Fat Kid Rules the World
Years ago, actor Matthew Lillard was hired to record the book on tape version of a young adult novel called Fat Kid Rules the World. Little did he know, the job was a date with destiny. He explained it in a recent interview he did with me about the film. “When I was doing the book on tape and I was reading it for the first time, I found myself very drawn to the characters and the story. I had a really significant emotional connection to the whole thing. I think that what I saw in it was the story of an underdog. It’s the story of a kid who is lost. For me in high school, I didn’t find punk rock music [like the hero of the book], I found acting. That discovery in my life changed my life. It gave me hope and a direction in life.”This started Lillard on a long road to making his first film as a director. He optioned the book ten years ago. Finally, after years of pounding the sidewalks to get it made, Fat Kid Rules the World is reaching cinemas.

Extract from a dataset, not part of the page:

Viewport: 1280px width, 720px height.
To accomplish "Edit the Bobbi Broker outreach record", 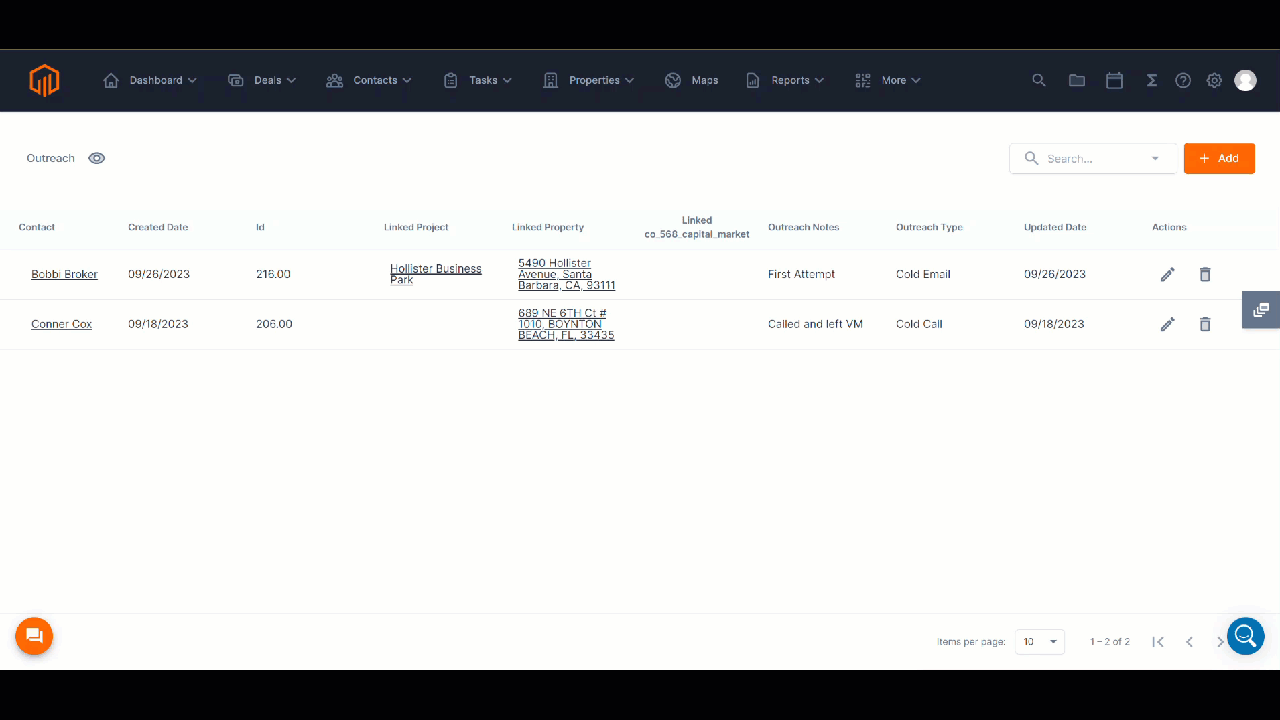I will pos(1167,274).
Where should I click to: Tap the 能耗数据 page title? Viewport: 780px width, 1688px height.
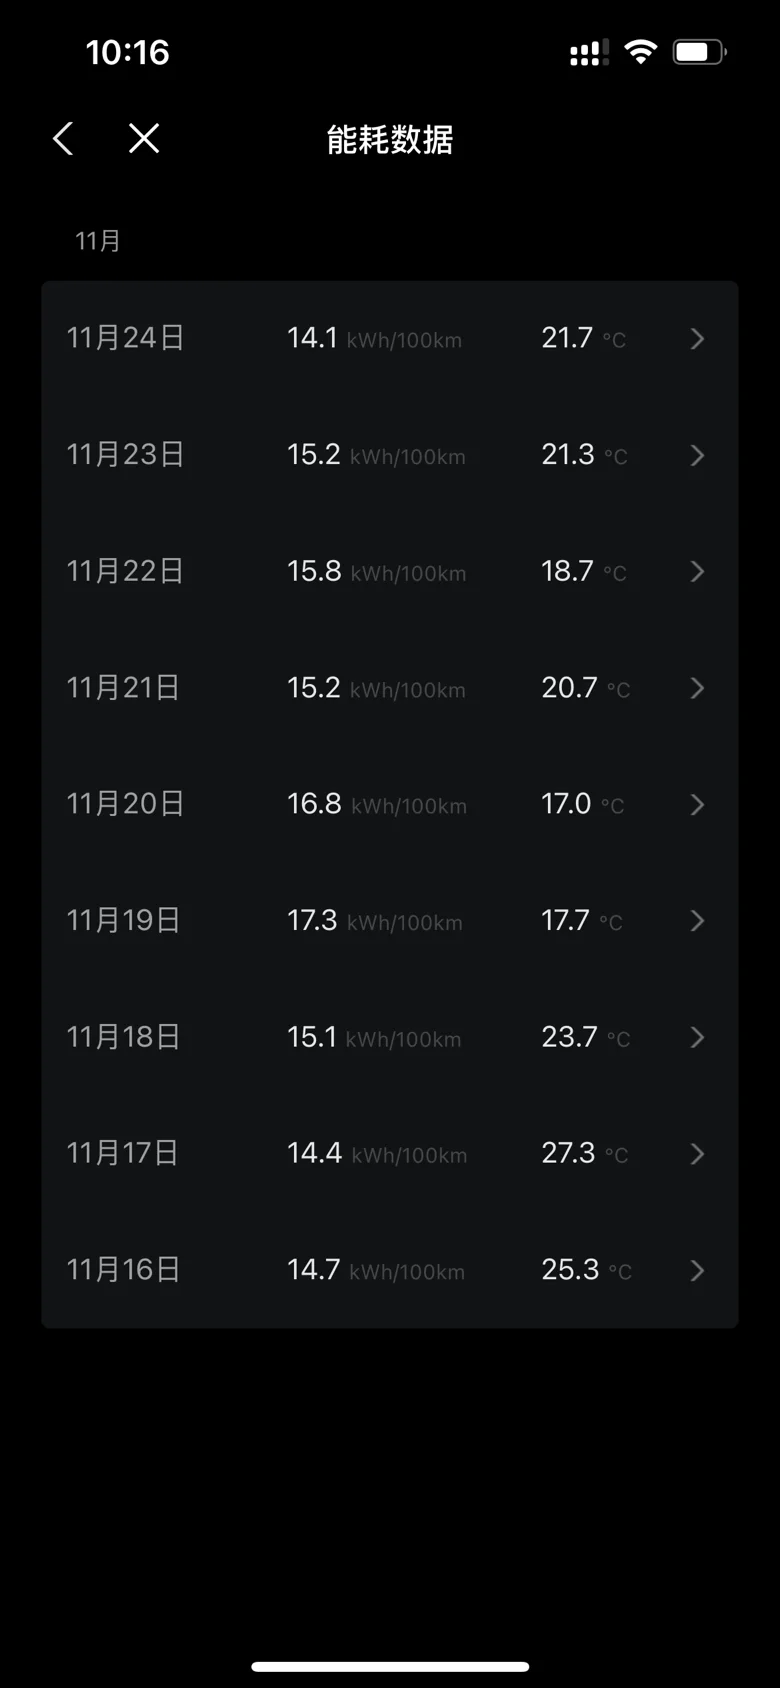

It is a fascinating, not necessarily overly commercial story, so it will be interesting to see what kind of audience it can reach. However, if Fat Kid is occasionally flawed or unfocused, it is one of the most humane and nuanced looks at society’s outcasts since Ghost World about ten years ago.
The Fat Kid of the title is Troy, played with humor and bravery by Jacob Wysocki, who starred in last year’s Terri. Troy is at a complete low point. He is overweight, mocked or ignored by his classmates, a disappointment to his retired Marine Sgt. dad (Billy Campbell) and younger brother. He has no real interests (except perhaps eating), no real hopes or aspirations and no belief that things are going to ever get better.
At rock bottom, he decides to throw himself if front of an oncoming bus, however at the last minute his life is saved by Marcus (Matt O’Leary), a drug-addicted, homeless former classmate and musician. Marcus is not romantic about his chivalry – after saving the kid he hits him up for money – but an odd friendship and alliance between the two outcasts gives them both a new purpose.
However, this does not mean that their relationship is necessarily good for either of them. They are each using each other in different ways. Still, somehow, their neuroses and their needs fuel each other.
Lillard does an interesting thing here as a director. Fat Kid Rules the World lives in two parallel universes. The high school scenes and the parties have all been seen before – well mostly. Yet there is also a much deeper level that is more subjective, these characters are shown to be fascinatingly complex and often contradictory, just like real people.
This slight schizophrenia makes watching Fat Kid bumpy going sometimes, but for the most part it is a surprisingly interesting look at two of life’s “losers.”